Step 1: Explain to students that by skimming text, they will be able to find the elements that are worth the most to them and leave what they don't really need or want behind.
Step 2: Explain the goal for skimming this particular text.
Example: Discover the characteristics of the Renaissance man and woman and list them.
Step 3: Think aloud as you go through the text, modeling how to skim to locate information.
"Let's check the Table of Contents for chapters that seem to discuss the Renaissance man and woman."
"I remember there being something mentioned about this at the end of the chapter, so I'll go back through the end-of-chapter pages."
"There is a mention on these two pages: I'll re-read this entire section."
"Here are bold face headings that say 'The Renaissance Man' and 'The Renaissance Woman.' I'll reread the section about men and list details. Then I'll read the section about women again."
Step 4: Gather feedback and questions about your process from students. Encourage them to share their take on skimming.
Step 5: Invite students to practice finding information that is under a boldface heading, in a graph, in a diagram, or in a caption.
Step 6: Model how to use key words in a question to locate information.
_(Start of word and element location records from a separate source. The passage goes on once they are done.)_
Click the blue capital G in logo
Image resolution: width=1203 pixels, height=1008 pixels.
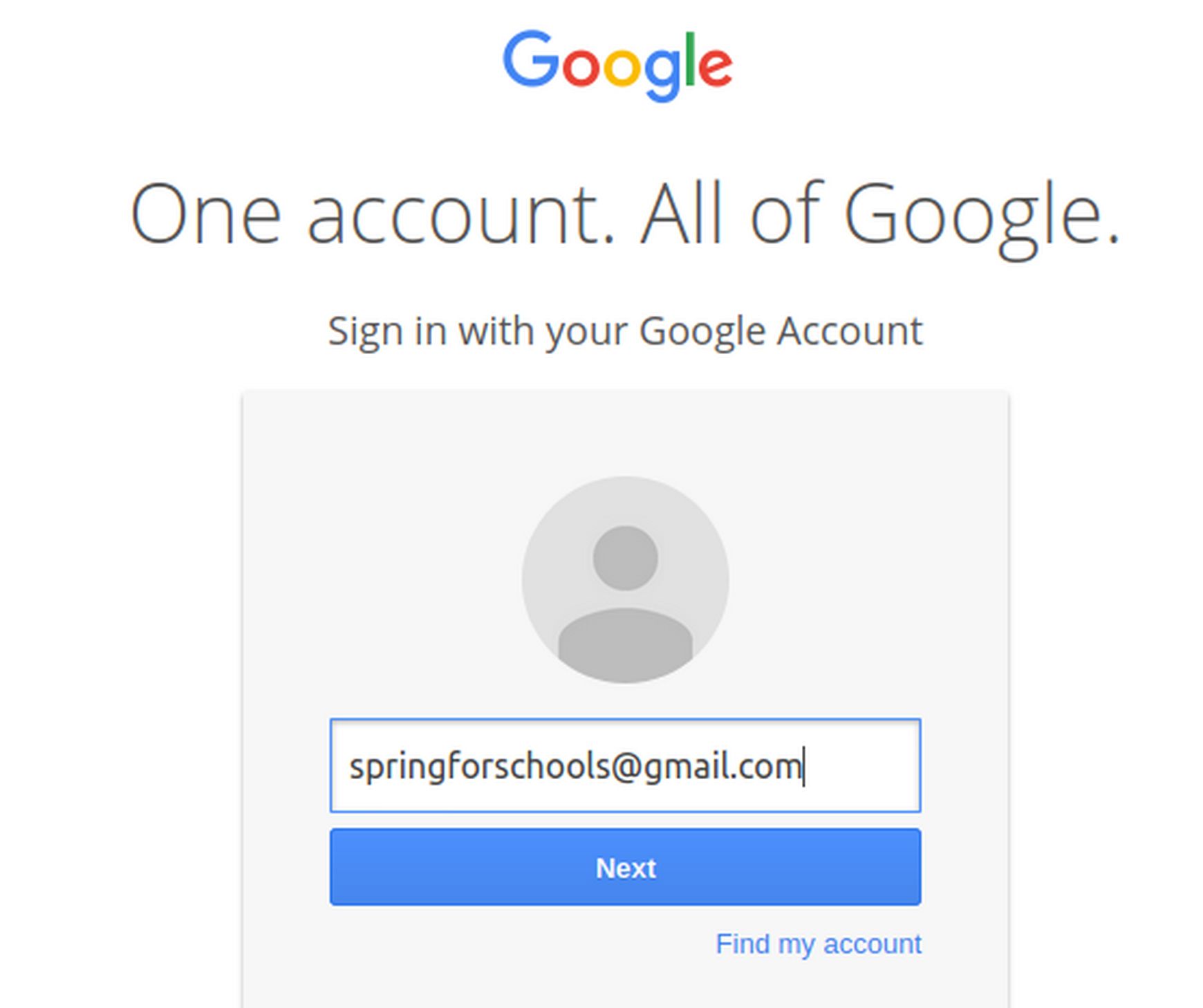(531, 59)
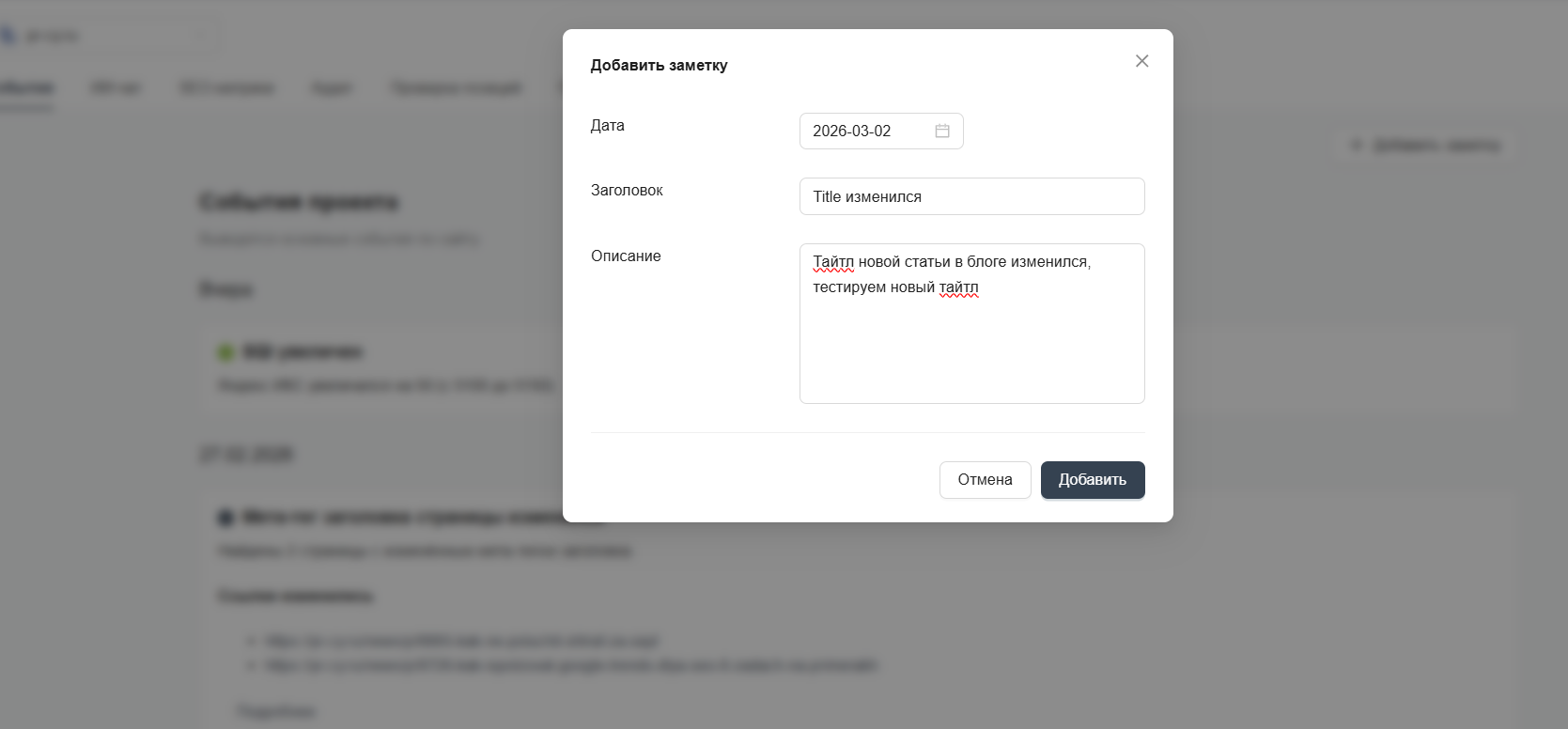Click the dark status dot of 27.02 event
The height and width of the screenshot is (729, 1568).
(225, 518)
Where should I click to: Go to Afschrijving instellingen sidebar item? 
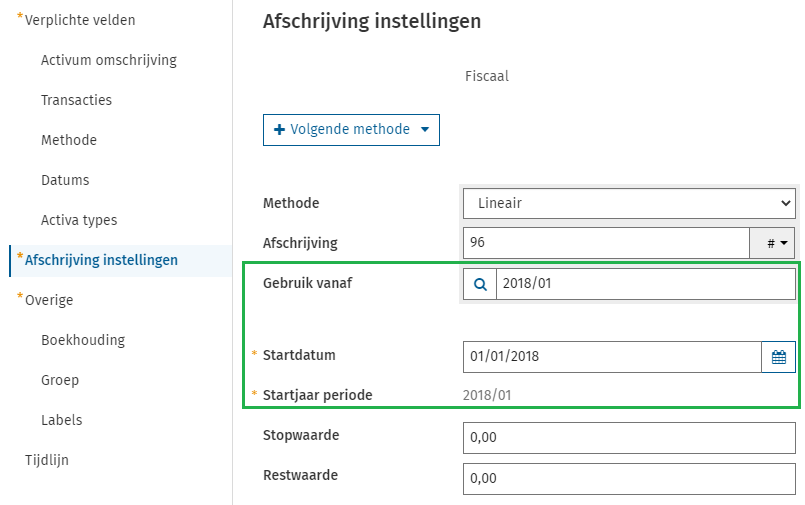(x=101, y=260)
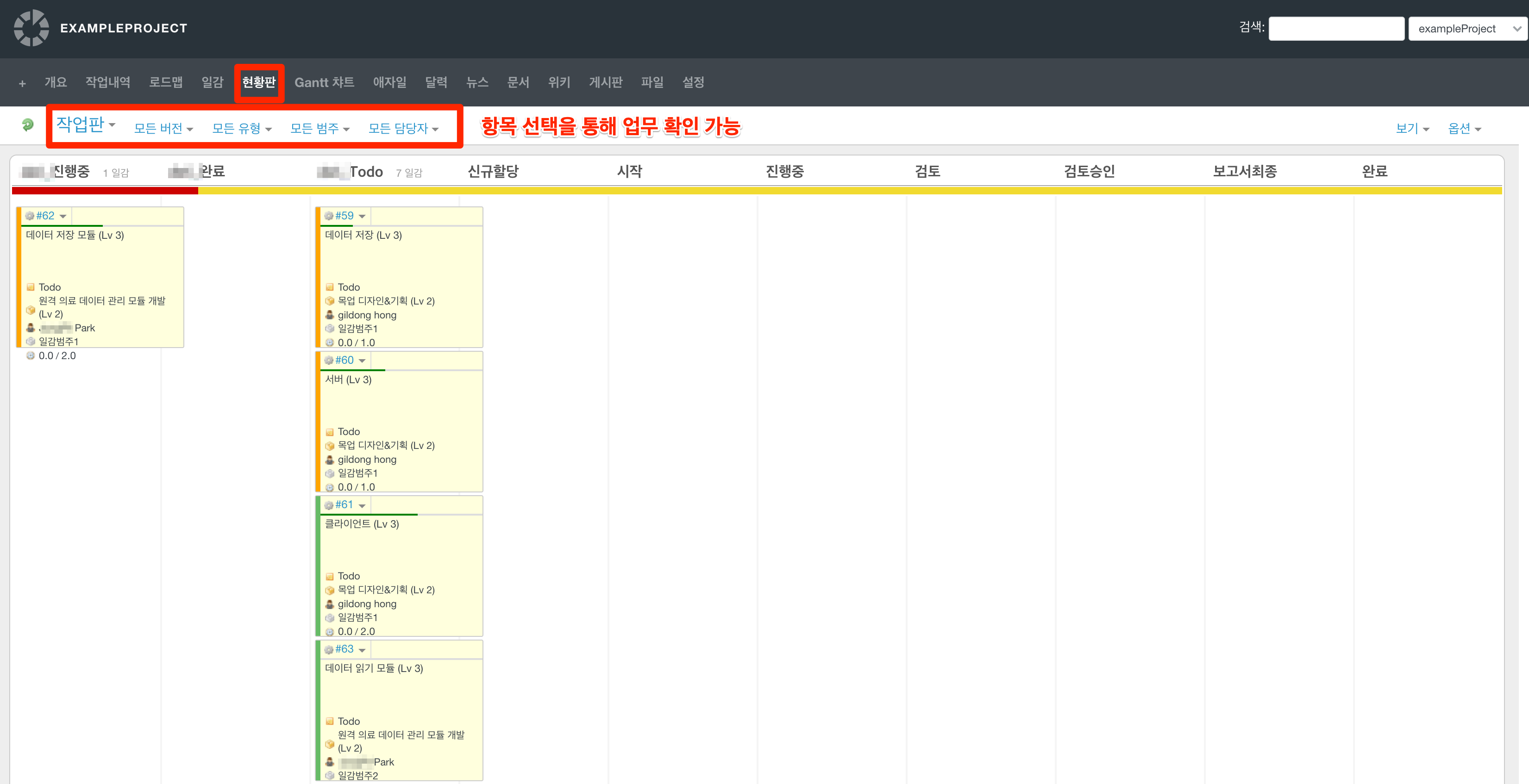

For example: If the question asks "What is the feudal pyramid?", Laura Robb uses this think-aloud with her fifth graders:
"There are two key words in this question: feudal and pyramid. I remember seeing a triangle-shaped model of this in the chapter, but I'm not sure if it was at the beginning, middle, or end. To save time, I'll skim the index and see what's listed under feudal. Here it is. With essential words, I know the index can help me quickly locate information."
Step 7: Repeat Step 4 and continue modeling and practicing until students demonstrate they can successfully skim to locate information.
This lesson was adapted from Laura Robb's Teaching Reading in Social Studies, Science, and Math: Practical Ways to Weave Comprehension Strategies Into Your Content Area Teaching.